=== Begin Enclosure ===
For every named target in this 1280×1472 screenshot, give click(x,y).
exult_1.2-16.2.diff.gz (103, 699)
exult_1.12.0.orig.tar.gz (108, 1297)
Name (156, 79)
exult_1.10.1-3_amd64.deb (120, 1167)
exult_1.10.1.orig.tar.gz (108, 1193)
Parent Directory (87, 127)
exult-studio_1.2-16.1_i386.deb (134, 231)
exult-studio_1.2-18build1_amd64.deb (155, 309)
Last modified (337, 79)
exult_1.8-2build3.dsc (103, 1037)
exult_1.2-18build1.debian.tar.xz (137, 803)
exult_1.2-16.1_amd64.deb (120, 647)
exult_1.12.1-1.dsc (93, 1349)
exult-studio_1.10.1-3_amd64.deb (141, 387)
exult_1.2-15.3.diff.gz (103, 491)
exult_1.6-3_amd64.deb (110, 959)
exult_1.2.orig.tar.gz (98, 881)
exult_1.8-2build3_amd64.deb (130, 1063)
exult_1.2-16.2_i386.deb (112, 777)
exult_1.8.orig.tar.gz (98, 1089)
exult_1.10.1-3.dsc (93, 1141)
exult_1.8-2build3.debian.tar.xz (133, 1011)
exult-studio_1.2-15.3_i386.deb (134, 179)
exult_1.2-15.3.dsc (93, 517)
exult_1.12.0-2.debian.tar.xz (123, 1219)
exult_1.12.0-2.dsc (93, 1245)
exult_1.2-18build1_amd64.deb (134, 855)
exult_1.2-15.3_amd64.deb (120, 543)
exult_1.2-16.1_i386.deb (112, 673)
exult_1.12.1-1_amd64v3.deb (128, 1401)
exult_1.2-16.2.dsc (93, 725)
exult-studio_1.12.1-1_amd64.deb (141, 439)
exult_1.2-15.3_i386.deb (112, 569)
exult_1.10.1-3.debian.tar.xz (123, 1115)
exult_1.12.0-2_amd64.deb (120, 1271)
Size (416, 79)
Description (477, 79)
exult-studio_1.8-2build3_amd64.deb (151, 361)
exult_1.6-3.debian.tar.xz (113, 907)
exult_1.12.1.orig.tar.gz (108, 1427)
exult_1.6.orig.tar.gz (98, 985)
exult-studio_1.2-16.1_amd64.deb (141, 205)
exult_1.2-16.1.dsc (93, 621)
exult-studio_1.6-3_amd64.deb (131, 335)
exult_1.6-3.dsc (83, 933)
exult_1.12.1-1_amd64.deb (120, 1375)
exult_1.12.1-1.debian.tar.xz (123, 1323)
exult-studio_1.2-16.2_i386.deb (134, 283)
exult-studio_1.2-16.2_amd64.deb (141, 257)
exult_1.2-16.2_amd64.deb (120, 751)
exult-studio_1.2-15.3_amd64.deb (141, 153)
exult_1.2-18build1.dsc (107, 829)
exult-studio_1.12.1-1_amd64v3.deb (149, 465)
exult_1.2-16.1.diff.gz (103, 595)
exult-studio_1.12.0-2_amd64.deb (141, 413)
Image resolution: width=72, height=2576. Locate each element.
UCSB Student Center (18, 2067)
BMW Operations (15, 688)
=== End Enclosure ===
#### PROBLEM
Beginning with the line above that contains "exult_1.8.orig.tar.gz (98, 1089)", copy each line exactly up to and including the line that contains "exult_1.6-3.debian.tar.xz (113, 907)", and go no further.

#### OUTPUT FOR THIS EXERCISE
exult_1.8.orig.tar.gz (98, 1089)
exult_1.10.1-3.dsc (93, 1141)
exult_1.8-2build3.debian.tar.xz (133, 1011)
exult-studio_1.2-15.3_i386.deb (134, 179)
exult_1.2-15.3.dsc (93, 517)
exult_1.12.0-2.debian.tar.xz (123, 1219)
exult_1.12.0-2.dsc (93, 1245)
exult_1.2-18build1_amd64.deb (134, 855)
exult_1.2-15.3_amd64.deb (120, 543)
exult_1.2-16.1_i386.deb (112, 673)
exult_1.12.1-1_amd64v3.deb (128, 1401)
exult_1.2-16.2.dsc (93, 725)
exult-studio_1.12.1-1_amd64.deb (141, 439)
exult_1.2-15.3_i386.deb (112, 569)
exult_1.10.1-3.debian.tar.xz (123, 1115)
exult_1.12.0-2_amd64.deb (120, 1271)
Size (416, 79)
Description (477, 79)
exult-studio_1.8-2build3_amd64.deb (151, 361)
exult_1.6-3.debian.tar.xz (113, 907)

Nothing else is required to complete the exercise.